Figure 7.

19S enrichment at sites of DSBs requires Ub conjugation and processing. (A) 19S enrichment at sites of DNA damage is promoted by repair E3 ligases. U20S treated with Non-T, RNF8 or BRCA1 siRNAs before exposure to 5 Gy irradiation and staining with the antibodies to γH2AX and the 19S subunit PSMC5. (B) 19S enrichment to chromatin around DSB break site requires RNF8. HeLa expressing oestrogen receptor-IPpo-I (HeLa-IPpo-I) treated with Non-T or RNF8 siRNA before treatment with 4-hydroxytamoxifen (4-OHT) to induce endonuclease translocation into the nucleus. Chromatin immunoprecipitation (ChIP) was performed with the indicated antibodies and PCR adjacent to an IPpo-I cut site amplified. The mean fold increase in PCR product between induced and uninduced cells is shown (three replicates/antibody). (C) 19S enrichment to chromatin around DSB break site requires Ubc13. HeLa-IPpo-I treated with Non-T or Ubc13 siRNA and subject to ChIP as above (three replicates). (D) POH1-JAMM^M colocalises poorly with γH2AX on irradiation.
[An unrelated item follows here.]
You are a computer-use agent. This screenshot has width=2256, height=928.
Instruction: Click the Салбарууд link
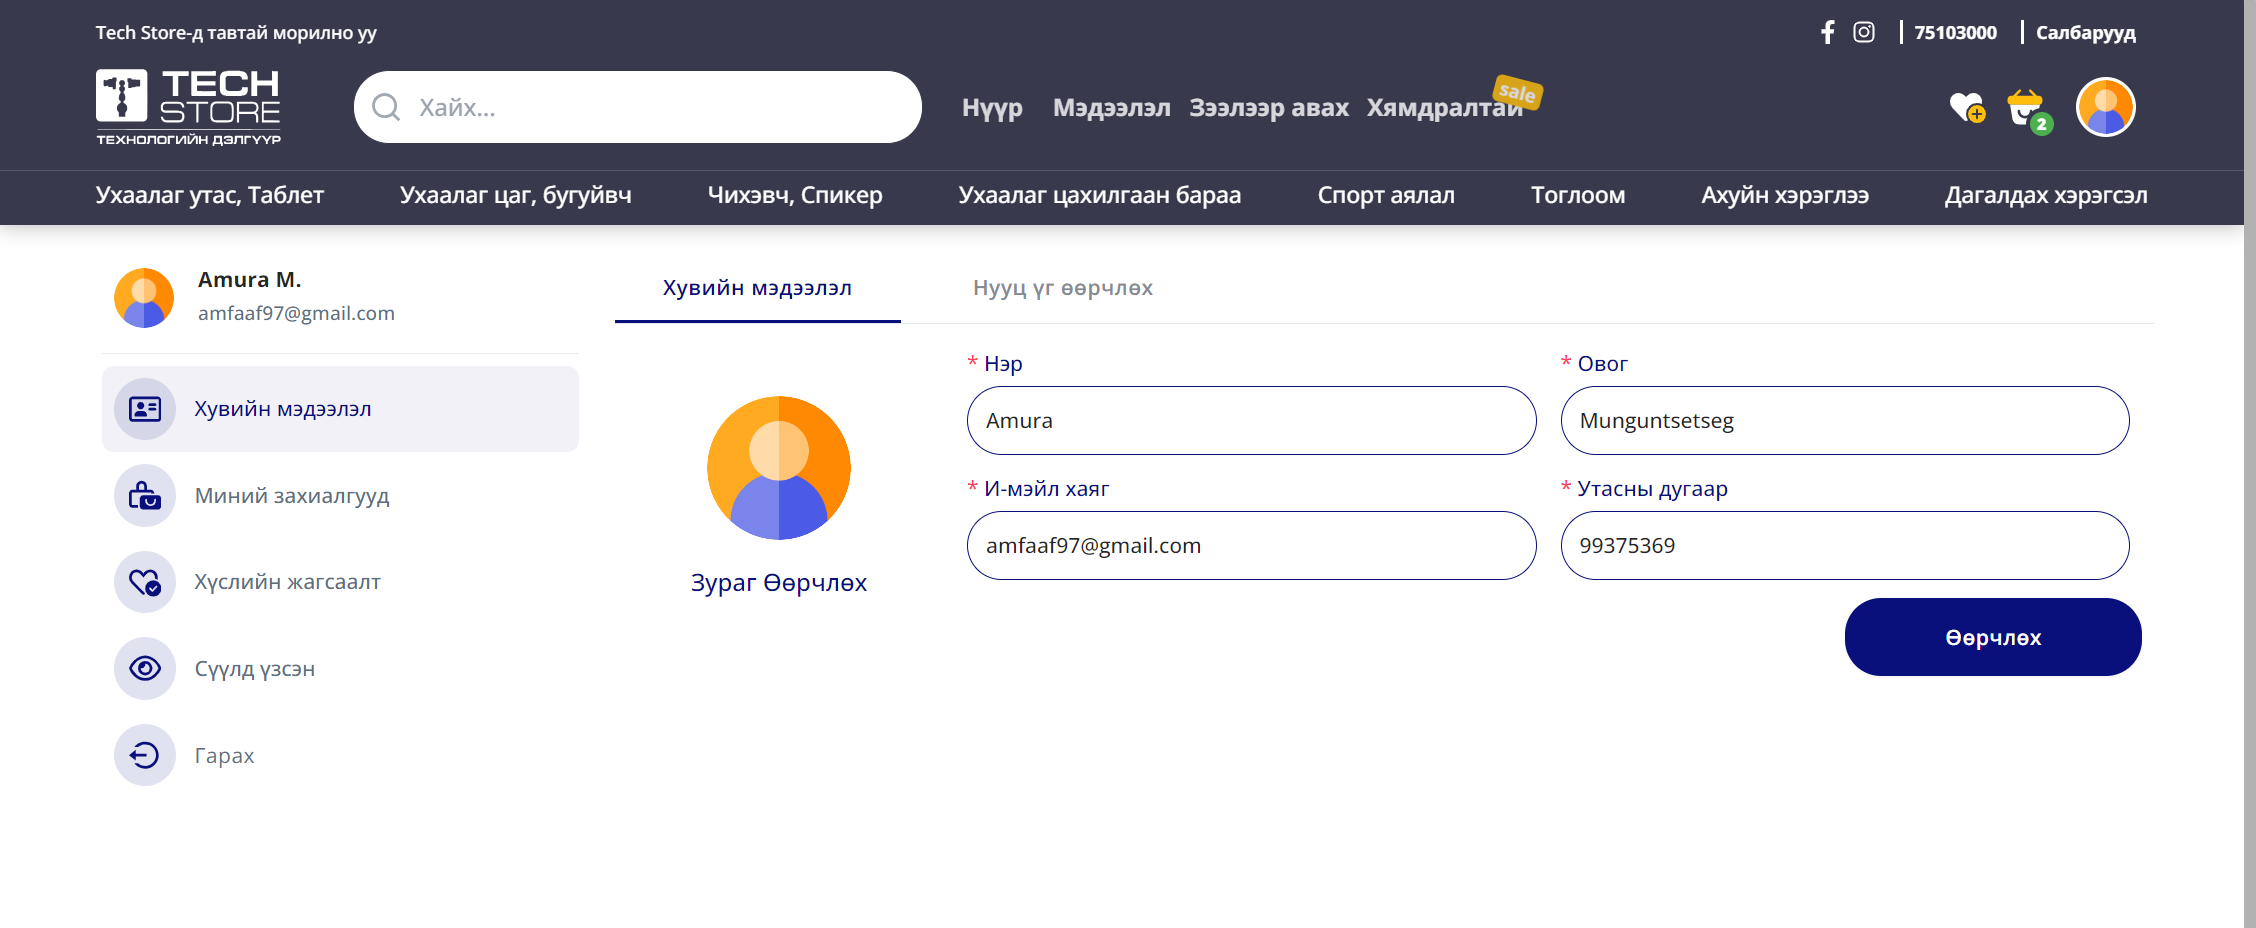pos(2085,32)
U20S transfected with expression constructs for RFP-POH1 and RFP-POH1-JAMM^M for 48 h before exposure to 5 Gy irradiation, triton extraction and staining with the antibodies to γH2AX. (E) POH1, but not POH1-JAMM^M, enriches chromatin near DNA damage sites. HeLa-IPpo-I I transfected with Flag-POH1 or Flag-POH1-JAMM^M for 24 h, treated ±4-OHT for 16 h. ChIP was performed with anti-Flag antibodies and the mean fold increase in enrichment in PCR product between induced and uninduced cells is shown (three replicates/condition). Inset shows cells similarly transfected with Flag-POH1 and analysed by SDS–PAGE and immunoblot for exogenous POH1 and β-actin loading control.